With kids, practicality often wins out over idealism.  When I camp, I would much rather be completely alone on a sage flat or next to a small mountain lake than in a campground choked with campfire smoke, people on cell phones, and car alarms gone wild.  However, with a 4-year-old, having a flush toilet and running water is sometimes just…well…easier.

So we found recently found ourselves in said campground on an end-of-summer trip to the Sierra Nevada.  I had plans to photograph a few locations nearby that I scouted earlier in the summer and was excited to be back in the Range of Light.  But, pulling into our campground, I was distracted by a large group of my favorite tree–aspen–on the hillside above our campground.

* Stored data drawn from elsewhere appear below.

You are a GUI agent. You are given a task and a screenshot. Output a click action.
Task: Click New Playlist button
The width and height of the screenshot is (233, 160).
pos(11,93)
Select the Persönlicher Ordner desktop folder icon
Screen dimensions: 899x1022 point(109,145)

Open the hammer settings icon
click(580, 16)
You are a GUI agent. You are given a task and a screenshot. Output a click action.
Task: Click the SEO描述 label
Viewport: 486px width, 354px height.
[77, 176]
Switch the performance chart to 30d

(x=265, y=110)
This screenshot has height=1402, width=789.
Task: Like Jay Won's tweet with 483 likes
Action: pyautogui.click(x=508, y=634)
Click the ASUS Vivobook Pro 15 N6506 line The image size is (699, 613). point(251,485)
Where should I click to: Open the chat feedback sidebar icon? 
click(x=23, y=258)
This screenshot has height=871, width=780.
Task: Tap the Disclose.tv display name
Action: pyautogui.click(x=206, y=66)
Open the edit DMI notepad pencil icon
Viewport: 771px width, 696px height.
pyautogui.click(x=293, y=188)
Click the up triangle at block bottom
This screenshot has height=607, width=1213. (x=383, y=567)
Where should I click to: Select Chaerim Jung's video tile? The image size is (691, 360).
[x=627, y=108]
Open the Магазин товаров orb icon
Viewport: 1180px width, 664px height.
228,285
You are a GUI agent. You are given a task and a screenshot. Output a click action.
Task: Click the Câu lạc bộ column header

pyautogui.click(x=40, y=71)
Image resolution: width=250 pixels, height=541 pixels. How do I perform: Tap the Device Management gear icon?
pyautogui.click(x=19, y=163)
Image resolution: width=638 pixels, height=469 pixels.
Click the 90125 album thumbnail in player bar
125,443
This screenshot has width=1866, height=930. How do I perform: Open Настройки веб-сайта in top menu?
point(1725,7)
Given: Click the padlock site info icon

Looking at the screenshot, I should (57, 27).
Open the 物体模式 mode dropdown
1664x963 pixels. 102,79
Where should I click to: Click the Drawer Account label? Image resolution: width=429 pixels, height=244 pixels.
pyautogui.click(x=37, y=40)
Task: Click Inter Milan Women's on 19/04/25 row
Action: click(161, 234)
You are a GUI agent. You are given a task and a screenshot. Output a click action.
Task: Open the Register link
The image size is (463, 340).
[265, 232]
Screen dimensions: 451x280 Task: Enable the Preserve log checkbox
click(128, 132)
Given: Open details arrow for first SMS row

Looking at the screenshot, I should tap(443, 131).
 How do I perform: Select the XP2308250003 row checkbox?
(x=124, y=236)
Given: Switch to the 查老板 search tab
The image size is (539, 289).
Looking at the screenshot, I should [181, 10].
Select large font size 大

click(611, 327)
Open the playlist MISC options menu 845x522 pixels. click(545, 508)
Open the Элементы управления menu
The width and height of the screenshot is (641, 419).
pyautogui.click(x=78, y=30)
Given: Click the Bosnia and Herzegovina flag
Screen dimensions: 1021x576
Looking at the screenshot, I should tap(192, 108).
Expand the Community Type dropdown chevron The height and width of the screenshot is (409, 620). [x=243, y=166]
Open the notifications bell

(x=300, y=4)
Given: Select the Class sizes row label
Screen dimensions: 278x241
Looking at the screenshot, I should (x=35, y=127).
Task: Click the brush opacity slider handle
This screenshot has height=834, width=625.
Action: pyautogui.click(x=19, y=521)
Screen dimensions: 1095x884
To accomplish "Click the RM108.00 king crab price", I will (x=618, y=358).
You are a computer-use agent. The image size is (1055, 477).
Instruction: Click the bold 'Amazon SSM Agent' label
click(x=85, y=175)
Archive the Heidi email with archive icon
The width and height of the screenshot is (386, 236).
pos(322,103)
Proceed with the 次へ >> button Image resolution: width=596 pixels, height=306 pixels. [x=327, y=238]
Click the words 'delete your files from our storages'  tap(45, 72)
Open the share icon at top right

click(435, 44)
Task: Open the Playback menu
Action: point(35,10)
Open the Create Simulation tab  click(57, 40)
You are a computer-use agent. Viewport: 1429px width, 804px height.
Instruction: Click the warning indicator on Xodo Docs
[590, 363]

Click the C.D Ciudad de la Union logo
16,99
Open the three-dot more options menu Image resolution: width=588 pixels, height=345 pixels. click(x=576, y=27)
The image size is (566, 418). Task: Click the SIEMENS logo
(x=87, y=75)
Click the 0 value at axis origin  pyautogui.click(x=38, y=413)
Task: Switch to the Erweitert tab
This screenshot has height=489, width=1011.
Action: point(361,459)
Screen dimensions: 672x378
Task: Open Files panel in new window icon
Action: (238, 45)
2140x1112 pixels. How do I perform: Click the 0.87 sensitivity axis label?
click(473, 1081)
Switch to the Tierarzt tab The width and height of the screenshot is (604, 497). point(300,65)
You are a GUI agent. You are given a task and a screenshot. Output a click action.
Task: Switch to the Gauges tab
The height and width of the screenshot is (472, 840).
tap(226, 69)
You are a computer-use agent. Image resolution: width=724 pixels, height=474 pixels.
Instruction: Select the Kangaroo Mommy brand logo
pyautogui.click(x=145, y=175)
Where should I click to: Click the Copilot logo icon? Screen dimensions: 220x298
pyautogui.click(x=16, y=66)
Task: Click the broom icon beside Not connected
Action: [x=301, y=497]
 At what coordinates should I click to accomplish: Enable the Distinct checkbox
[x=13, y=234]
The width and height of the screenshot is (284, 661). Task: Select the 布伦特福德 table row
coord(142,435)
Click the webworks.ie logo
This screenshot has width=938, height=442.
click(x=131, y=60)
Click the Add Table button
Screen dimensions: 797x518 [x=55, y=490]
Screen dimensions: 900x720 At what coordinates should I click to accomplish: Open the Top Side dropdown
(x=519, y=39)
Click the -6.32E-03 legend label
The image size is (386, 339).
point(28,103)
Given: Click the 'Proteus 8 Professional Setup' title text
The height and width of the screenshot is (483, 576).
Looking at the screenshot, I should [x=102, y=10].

It will be a month or so before photographers descend by the hundreds on the eastern Sierra, but I didn’t really care that these trees weren’t yet showing their golden set of leaves.  Aspen groves have a distinct smell; something about the trees, the grass, and the leaves on the ground gives a very unique and comforting fragrance.    After dinner on our first night, my wife and son went to bed early so I walked alone for a long time, enjoying the different “sections” of the grove–interspersed with sagebrush–each one idiosyncratic, each one with its own personality.   I made some images, trying to capture the temperament of the trees, whether they were twisted and weather-beaten, or growing straight and true towards the sky.  Visiting this grove felt almost like visiting an old friend.

Vertical pan blur of aspen trees (Populus tremuloides)

Aspen Grove I, September 2012

As I wandered further from my campsite, I thought about how the eastern Sierra is crawling with photographers year-round, yet I did not see another set of tripod legs or hear any clicks of the shutter anywhere around me.  Again, in about a month, that won’t be the case here.  “Why are these poor trees ignored for most of the year,” I wondered to myself.

Then I thought that perhaps this is the gift these trees have given me.  If for only one night, I can stand among them, or lay in the grass watching the stars overhead and be completely alone–completely welcomed by the calm and the silence–even if I do have to camp in a “real” campsite.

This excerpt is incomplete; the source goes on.